Task material:
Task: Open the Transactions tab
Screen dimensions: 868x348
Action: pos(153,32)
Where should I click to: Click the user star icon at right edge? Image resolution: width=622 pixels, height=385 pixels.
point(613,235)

About this task:
Transcribe each entry exactly as it appears.

Task output:
Task: Open the Transactions tab
Screen dimensions: 868x348
Action: pos(153,32)
Where should I click to: Click the user star icon at right edge? Image resolution: width=622 pixels, height=385 pixels.
point(613,235)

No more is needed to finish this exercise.